> **TASK DETAILS**: Apart from the pictures, every entry should be reproduced exactly.

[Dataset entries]
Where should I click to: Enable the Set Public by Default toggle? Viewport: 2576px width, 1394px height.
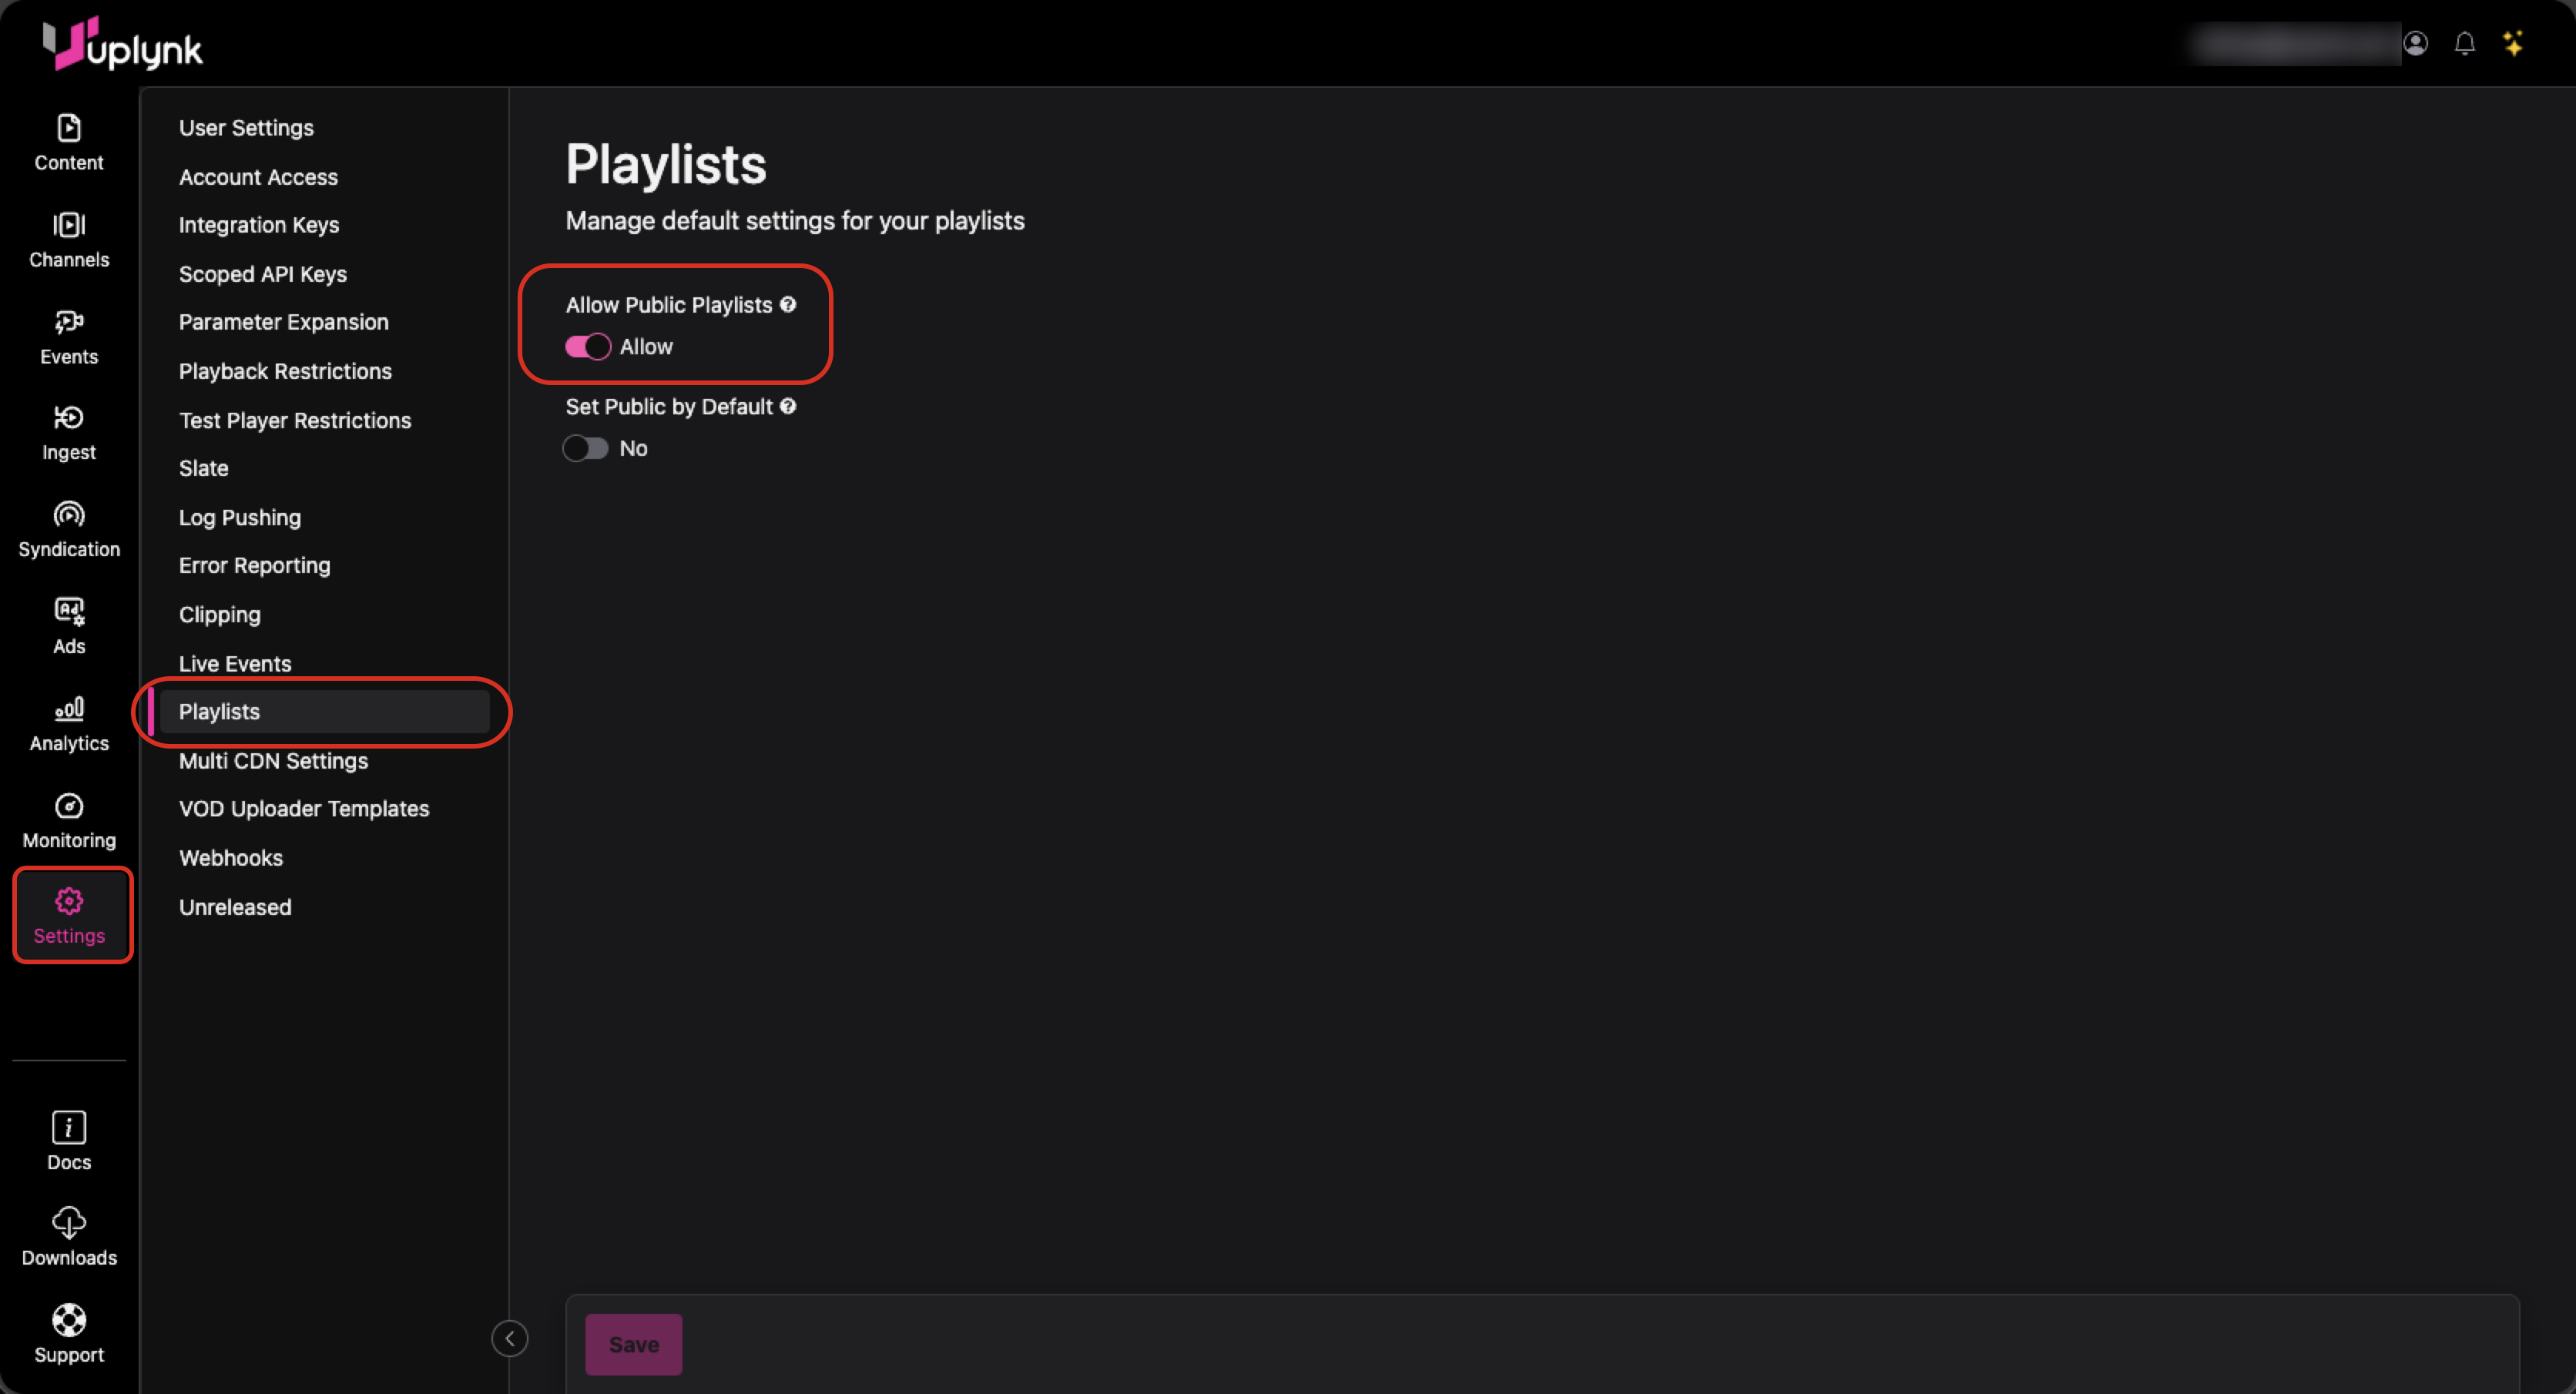tap(586, 449)
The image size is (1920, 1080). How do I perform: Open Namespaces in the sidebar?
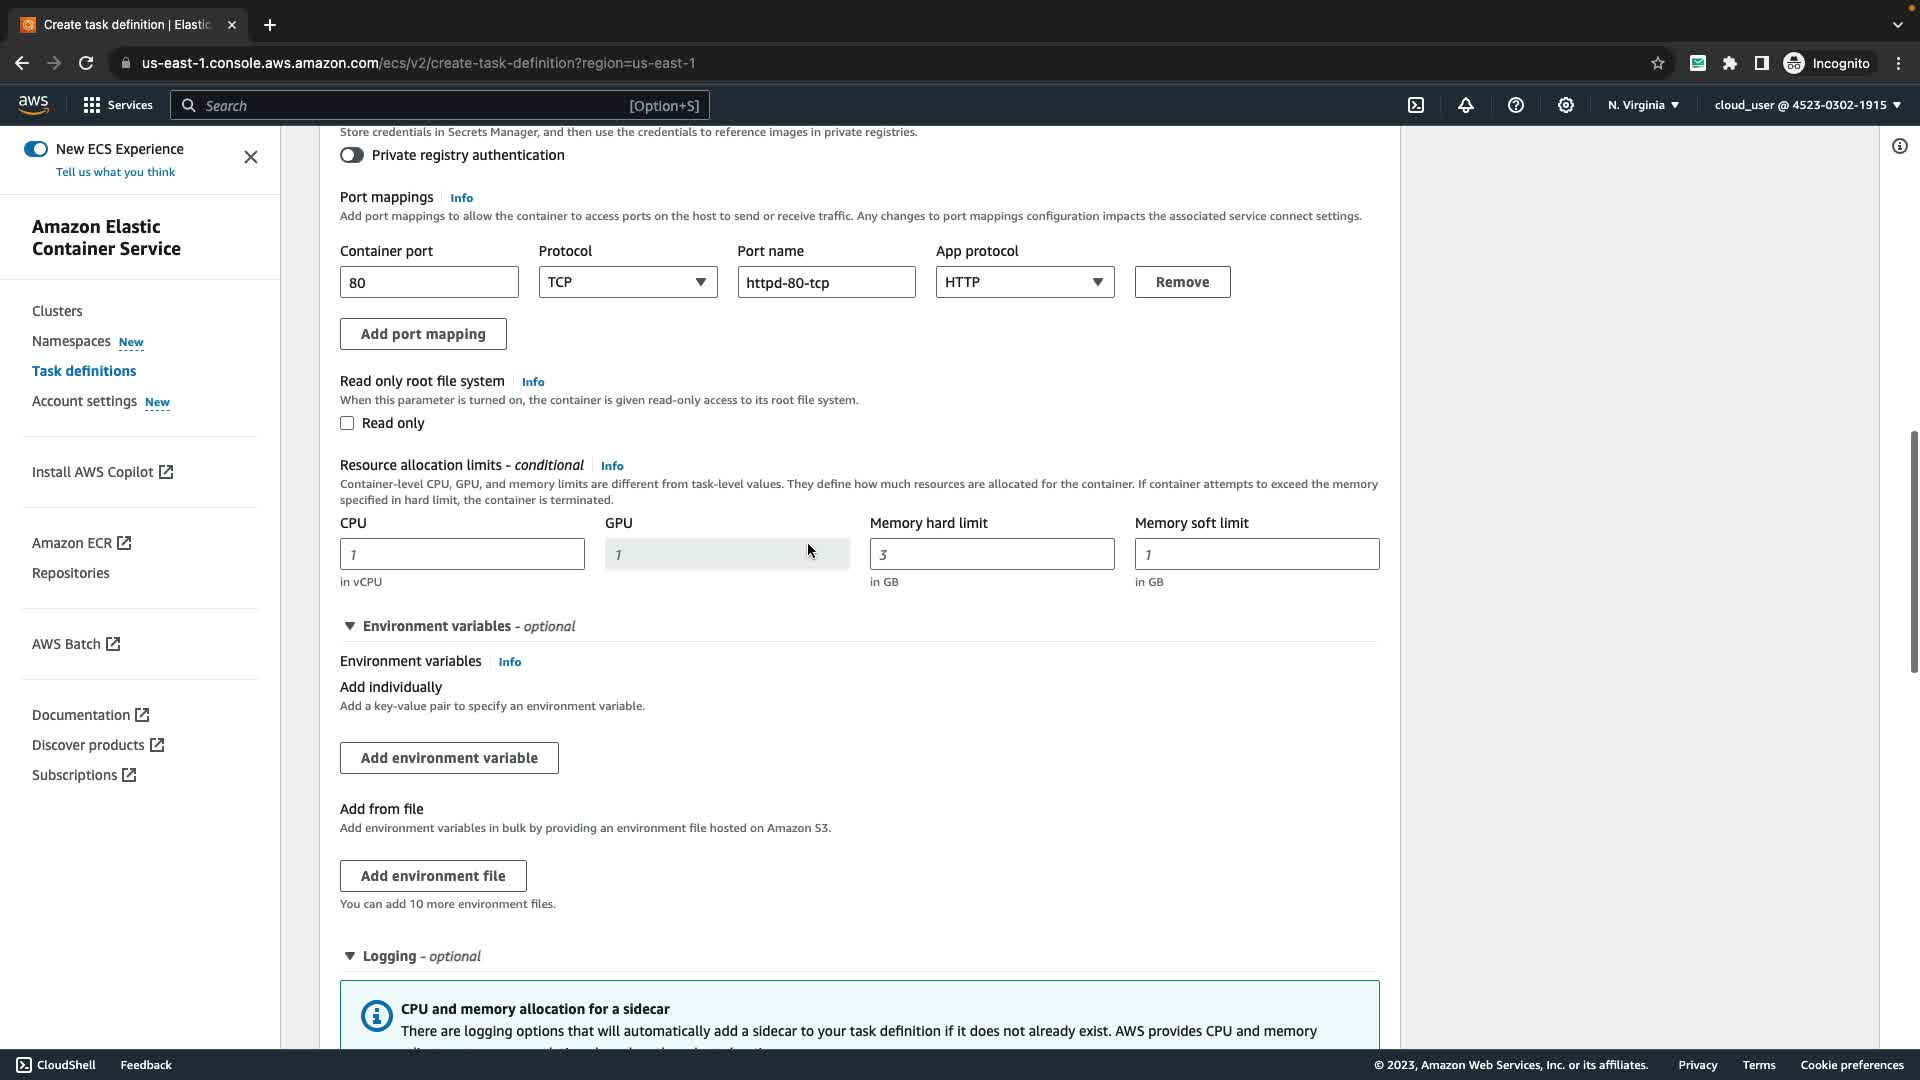coord(71,341)
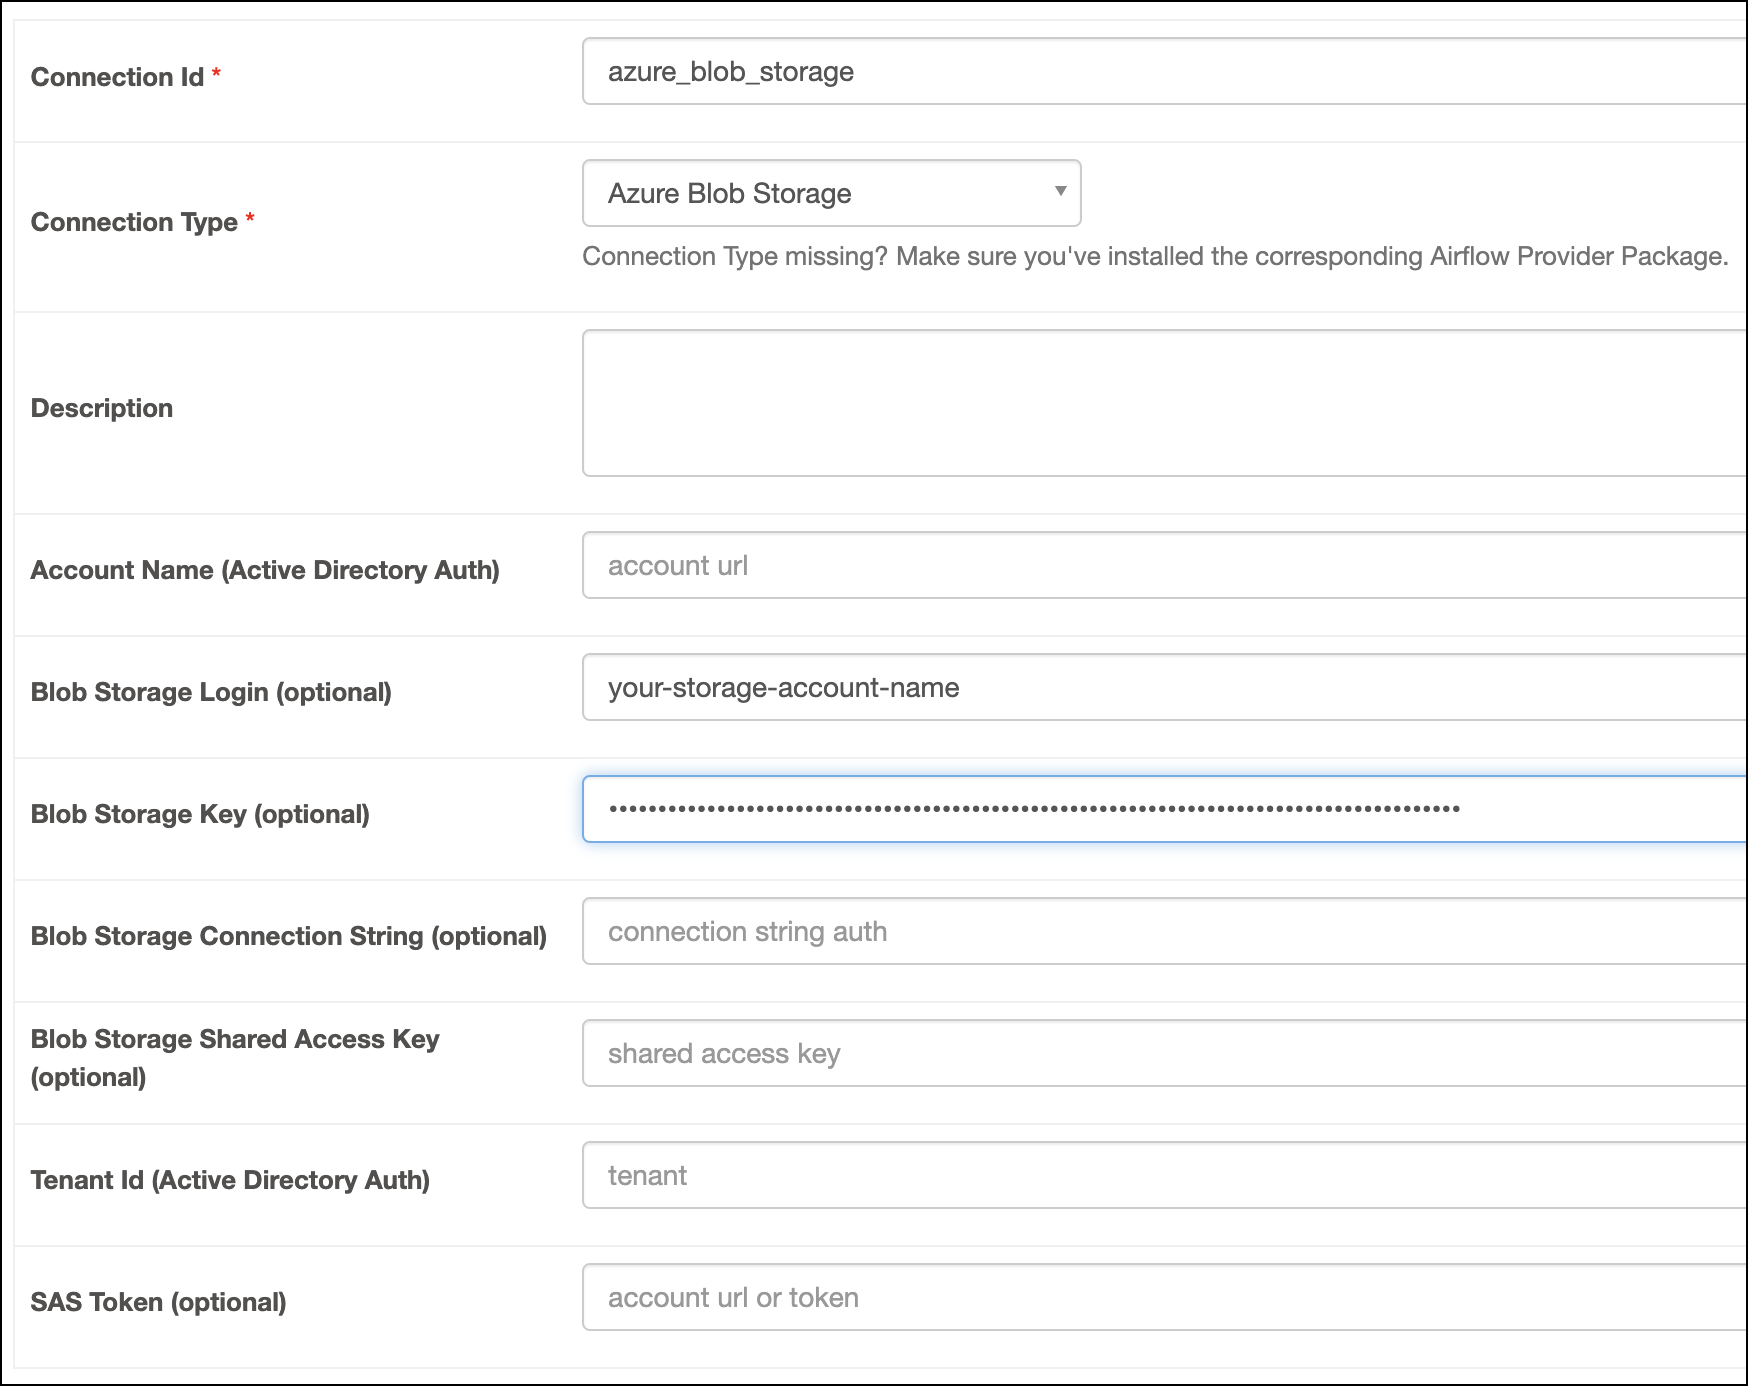Click the Blob Storage Key (optional) label
Screen dimensions: 1748x1386
tap(200, 814)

> **WRITTEN ANSWER**:
Where should I click to: Enable the Set Public by Default toggle? Viewport: 2576px width, 1394px height.
tap(586, 449)
The image size is (1920, 1080). How do I perform: Open Namespaces in the sidebar?
coord(71,341)
Click the Blob Storage Key (optional) label
Screen dimensions: 1748x1386
tap(200, 814)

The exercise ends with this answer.